Nature Communications 2014 Aug 20; 5: 4738. DOI:10.1038/ncomms5738.

【要旨】

 NLRP3 インフラマゾームは、多種多様なタンパク質で構成されており、病原体に対する宿主の防御機構において決定的な役割を果たす。NLRP3のタンパク量は、インフラマゾームの活性化を制限する割合に比例し、その発現は免疫能の恒常性を維持するために綿密に制御されていると考えられている。しかしながら、NLRP3の発現を調節する分子学的機構(特に転写レベルでの機構)は、ほとんど知られていない。


 本研究では、腹膜中のマクロファージにおいて、AhRの活性化は、NLRP3の発現、caspase-1の活性化を抑制し、そしてIL-1betaの分泌を減少させることを明らかとした。
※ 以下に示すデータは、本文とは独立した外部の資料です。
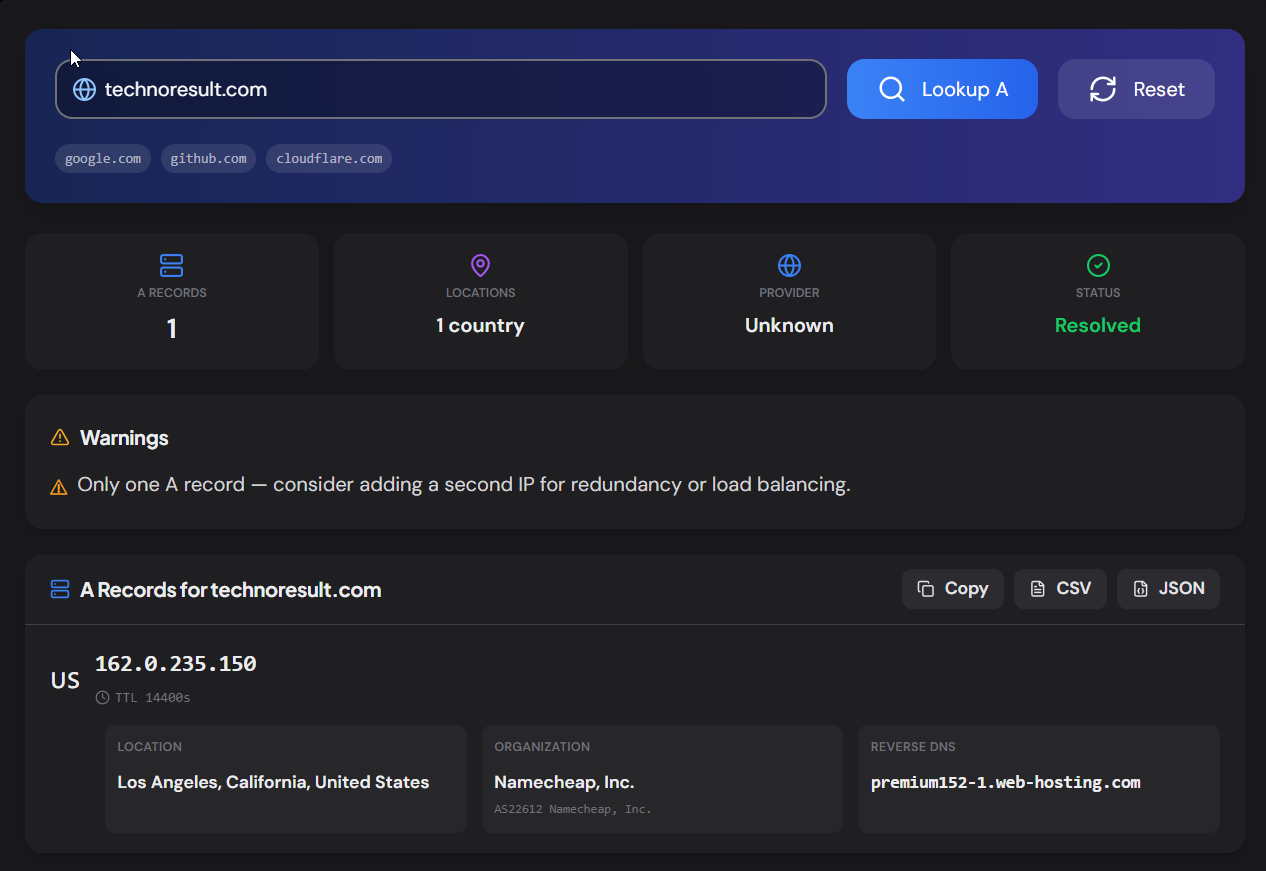The width and height of the screenshot is (1266, 871).
Task: Export results as CSV
Action: (1060, 589)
一方で、siRNAによるAhRのノックダウンでは逆の現象がみられた。AhRはNLRP3のプロモーター領域にあるxenobiotic response elementに結合が可能で、NLRP3の発現を転写レベルで抑制した。さらに、AhRの活性化はin vivoでアルミニウム誘導性の腹膜炎を抑制した。従って、AhRはNLRP3の発現を転写レベルで抑制する負の制御因子であることが同定された。


 以上より、AhRは制御不可能なインフラマゾームの活性化を伴う疾患の治療において有益なターゲットであることが示唆された。